Quelques minutes plus tard, je coupe l’eau de la douche, cherche à tâtons ma serviette accrochée sur le mur et me sèche rapidement. J’enfile mes dessous, mon débardeur et me rend compte avec exaspération que mon short n’est nulle part en vue.

Chiotte

Je jette un œil par la fenêtre pour la troisième fois en une heure.

Pas de pick-up en vue. Je passe la tête dans l’entrebâillement de la porte et inspecte le couloir par précaution. Rassurée par le silence ambiant, je sors de la salle de bain en petite culotte et bifurque à gauche en direction de ma chambre. Mon short est bien là, en boule sur la moquette près de ma valise. Je l’attrape et ressort de ma chambre à la hâte en continuant de scruter le sol pour être sûr de n’avoir rien oublié d’autre. J’ai à peine fait deux pas dans le couloir que je heurte un mur chaud et dur.

Le souffle coupé, je fixe mes pieds quelques secondes, puis les yeux ronds, relève lentement la tête.

Oh mon dieu.

Je décolle précipitamment mes paumes de mains du torse qui vient de me percuter. Soudain consciente du corps à moitié nu plaqué au mien, je recule d’un pas en regardant pétrifiée mon colocataire qui se tient devant moi en caleçon.

- Salut. Me dit-il simplement, avec l’air d’être aussi surpris que je le suis.

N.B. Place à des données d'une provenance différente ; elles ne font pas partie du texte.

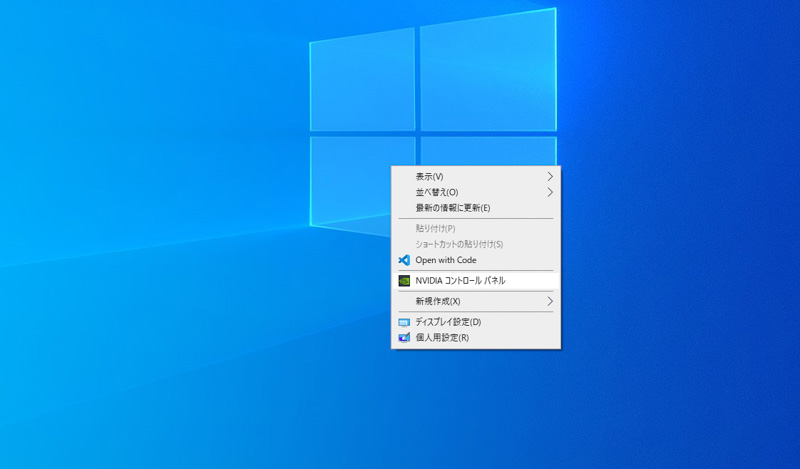This screenshot has height=469, width=800.
Task: Click the green NVIDIA logo icon
Action: (404, 281)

Incapable de lui répondre, je le fixe comme une ahurie. Le visage à moitié endormi et les cheveux en bataille, il est carrément craquant. Exaspérant. Je continue mon inspection et laisse mon regard descendre le long de son corps. Cet imbécile est encore plus sexy que dans mes souvenirs. Ses longues jambes musclées sont ancrées dans le sol face à moi. Son corps bronzé et fuselé semble tout droit sorti d’un magazine de surf. Hypnotisé, je scrute ses pectoraux parfaitement dessinés. Son torse est pratiquement imberbe mis à part une étroite ligne de poils qui émerge de l'élastique de son caleçon et remonte vers son nombril, le long de ses abdominaux. Une légère ombre brune attire mon regard à droite de son nombril, une tache de naissance qui ne gâche rien à la vue, au contraire. L’imperfection qui rend son corps encore plus parfait. Mon regard dérive sur ses épaules larges et musclées, et je remarque une fine ligne tatouée sous son avant-bras gauche. Je suis ramené sur terre par un raclement de gorge, me faisant sursauter. Il se penche pour ramasser mon short que j’ai laissé tomber dans l’impact, et me le tend, avec un sourire moqueur.

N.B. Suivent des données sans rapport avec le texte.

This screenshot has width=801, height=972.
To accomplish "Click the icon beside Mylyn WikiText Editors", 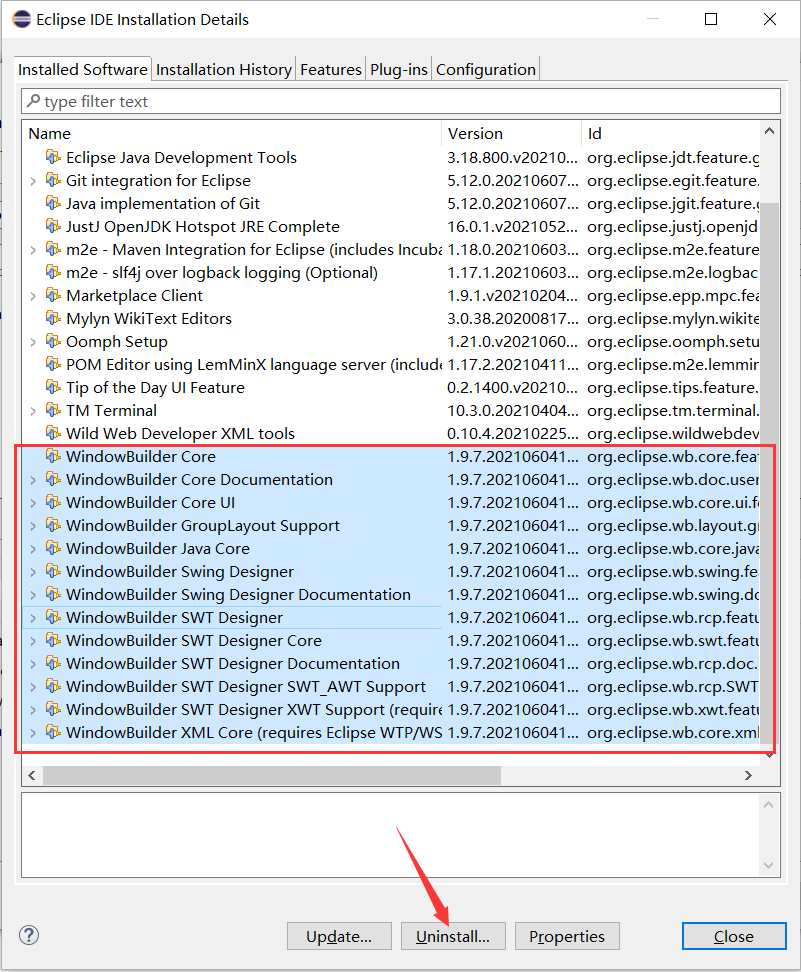I will [x=54, y=318].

— Je pense que ça vous appartient. Me dit-il en regardant avec insistance mon bas ventre.

Je pousse un petit cri aigu en réalisant soudain avec effroi la tenue dans laquelle je me tiens face à lui. Lui arrachant mon short des mains, je le place précipitamment devant mon entrejambe. Il se met à rire en entendant mon couinement de souris et se décale sur le côté, me laissant plus d'espace pour passer. En longeant le mur, j'avance vers la salle de bain, mon dos serré contre la paroi, tentant tant bien que mal de camoufler mes fesses. Clairement amusé par mon petit numéro, il me suit du regard et sourit de toute ses dents en faisant mine de se masquer les yeux d'une main. Bien trop horrifiée pour être agacée, je plonge dans la salle de bain, les joues rouges pivoines et referme précipitamment la porte derrière moi après lui avoir crié un pitoyable « désolée merci » par-dessus mon épaule.

Dans un grognement, je me laisse glisser le long de la porte. Les fesses au sol, je jure entre mes dents et grimace en entendant le rire de James qui résonne encore dans le couloir.